GODOLPHIN took centre-stage on Tuesday, buying the session’s top lot when paying 2,900,000gns for Grangemore Stud’s Dark Angel sibling to Charyn. The full-sister to this year’s dual Group 1 winner was another whose pedigree stood out as one of the potential stars of the sale.
It was a dream result for Grangemore Stud’s Guy and Serena O’Callaghan, the farm’s previous best at Tattersalls being the 850,000gns given by Sumbe for her year-older full-sister last year. Sumbe was again involved, this time into seven figures, but Nurlan Bizakov’s operation dropped out and bidding developed into a match between Anthony Stroud with Sheikh Mohammed, and Amo Racing.

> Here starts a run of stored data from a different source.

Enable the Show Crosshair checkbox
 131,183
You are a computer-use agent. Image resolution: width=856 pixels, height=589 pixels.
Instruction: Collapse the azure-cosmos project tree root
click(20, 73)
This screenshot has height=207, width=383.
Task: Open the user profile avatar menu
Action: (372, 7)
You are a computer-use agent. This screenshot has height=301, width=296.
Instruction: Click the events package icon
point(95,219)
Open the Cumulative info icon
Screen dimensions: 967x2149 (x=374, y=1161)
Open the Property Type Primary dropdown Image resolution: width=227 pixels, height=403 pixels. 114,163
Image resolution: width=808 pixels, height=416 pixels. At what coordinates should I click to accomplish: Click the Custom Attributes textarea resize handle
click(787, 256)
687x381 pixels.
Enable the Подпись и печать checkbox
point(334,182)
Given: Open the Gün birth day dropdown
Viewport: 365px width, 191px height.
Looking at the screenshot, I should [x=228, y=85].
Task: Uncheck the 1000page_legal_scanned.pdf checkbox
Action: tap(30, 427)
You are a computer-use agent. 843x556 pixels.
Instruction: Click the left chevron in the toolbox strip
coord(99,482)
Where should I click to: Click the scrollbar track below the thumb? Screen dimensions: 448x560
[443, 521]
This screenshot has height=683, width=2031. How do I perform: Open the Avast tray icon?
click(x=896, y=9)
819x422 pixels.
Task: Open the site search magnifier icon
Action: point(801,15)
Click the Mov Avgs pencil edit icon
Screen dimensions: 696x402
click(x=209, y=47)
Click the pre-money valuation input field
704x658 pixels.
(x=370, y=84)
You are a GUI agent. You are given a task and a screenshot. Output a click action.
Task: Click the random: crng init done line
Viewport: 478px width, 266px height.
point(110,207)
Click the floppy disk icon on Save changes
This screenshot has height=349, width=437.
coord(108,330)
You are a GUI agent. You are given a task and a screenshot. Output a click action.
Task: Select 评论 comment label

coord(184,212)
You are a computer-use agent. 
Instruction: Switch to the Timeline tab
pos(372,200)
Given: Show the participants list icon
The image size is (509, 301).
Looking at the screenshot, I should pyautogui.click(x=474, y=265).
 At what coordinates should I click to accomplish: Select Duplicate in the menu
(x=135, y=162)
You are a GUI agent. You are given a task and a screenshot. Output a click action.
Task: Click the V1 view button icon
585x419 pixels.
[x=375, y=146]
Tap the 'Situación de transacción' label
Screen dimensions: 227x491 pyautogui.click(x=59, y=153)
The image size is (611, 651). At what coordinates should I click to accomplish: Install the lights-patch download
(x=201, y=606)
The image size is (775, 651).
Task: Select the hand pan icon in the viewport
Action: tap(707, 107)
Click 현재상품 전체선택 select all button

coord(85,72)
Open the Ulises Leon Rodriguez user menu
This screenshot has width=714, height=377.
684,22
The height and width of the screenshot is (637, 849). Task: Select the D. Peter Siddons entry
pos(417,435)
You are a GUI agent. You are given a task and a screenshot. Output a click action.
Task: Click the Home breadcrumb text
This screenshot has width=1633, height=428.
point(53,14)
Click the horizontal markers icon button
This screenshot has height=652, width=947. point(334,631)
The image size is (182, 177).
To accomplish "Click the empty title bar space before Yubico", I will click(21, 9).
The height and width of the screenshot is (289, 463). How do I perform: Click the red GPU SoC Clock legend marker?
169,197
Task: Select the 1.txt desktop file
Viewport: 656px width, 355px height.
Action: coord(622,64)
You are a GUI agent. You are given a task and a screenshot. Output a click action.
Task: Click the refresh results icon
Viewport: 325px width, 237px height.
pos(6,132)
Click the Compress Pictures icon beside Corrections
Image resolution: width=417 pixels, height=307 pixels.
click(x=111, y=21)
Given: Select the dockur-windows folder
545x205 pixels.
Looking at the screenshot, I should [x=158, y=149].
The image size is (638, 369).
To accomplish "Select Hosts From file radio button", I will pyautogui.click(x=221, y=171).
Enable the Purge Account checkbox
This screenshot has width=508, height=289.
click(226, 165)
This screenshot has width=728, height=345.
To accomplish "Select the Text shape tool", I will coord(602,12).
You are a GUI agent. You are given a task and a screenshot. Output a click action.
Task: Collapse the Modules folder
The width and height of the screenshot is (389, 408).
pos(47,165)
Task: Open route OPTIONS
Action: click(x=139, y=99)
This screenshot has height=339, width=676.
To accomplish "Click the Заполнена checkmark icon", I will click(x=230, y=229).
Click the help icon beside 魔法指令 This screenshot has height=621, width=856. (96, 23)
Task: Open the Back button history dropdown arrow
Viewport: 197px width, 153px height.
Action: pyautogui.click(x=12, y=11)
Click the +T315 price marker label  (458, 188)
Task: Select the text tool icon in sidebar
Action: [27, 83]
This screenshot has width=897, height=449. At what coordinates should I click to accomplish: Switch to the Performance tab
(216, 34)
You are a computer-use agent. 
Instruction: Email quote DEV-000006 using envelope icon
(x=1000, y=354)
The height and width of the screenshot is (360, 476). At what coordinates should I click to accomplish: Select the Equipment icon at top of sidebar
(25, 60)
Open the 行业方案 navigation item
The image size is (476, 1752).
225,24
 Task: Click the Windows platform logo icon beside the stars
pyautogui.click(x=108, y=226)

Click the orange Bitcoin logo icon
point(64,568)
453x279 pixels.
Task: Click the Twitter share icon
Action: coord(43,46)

“It is the stuff of dreams, and as a breeder it is what you always hope could happen,” smiled Guy O’Callaghan. “She has been flat out since she got here, but she has never turned a hair and showed exactly the same every time. It takes a very special horse to do that. I am doing cartwheels inside! I was not at Royal Ascot when Charyn won, but it is so very difficult for a horse to win there, it takes a great performance and that was a special day - and days like this can’t happen without that first.”
Grangemore Stud purchased the dam Futoon at the Tattersalls December Mares Sale for 100,000gns. O’Callaghan revealed that she has a Dark Angel colt at foot and is in foal to Blue Point.
Kildaragh coup
Another standout filly purchased by Godolphin was Kildaragh Stud’s Sea The Stars own-sister to the Group 1 winner Sea Silk Road, for 1,600,000gns. An emotional Peter Kavanagh said: “We have sold horses for over a million for clients, but never for ourselves. It is just amazing, and the culmination of a lot of work by a very good team at home. This will probably only happen once in a lifetime.
“It is lovely to have access to a stallion such as Sea The Stars, who was such a champion and is becoming so important. He gets good colts and fillies and he is kicking in as a super broodmare sire. He is going to have an influence comparable to Galileo. We have to thank Mrs Tsui for letting us use him.”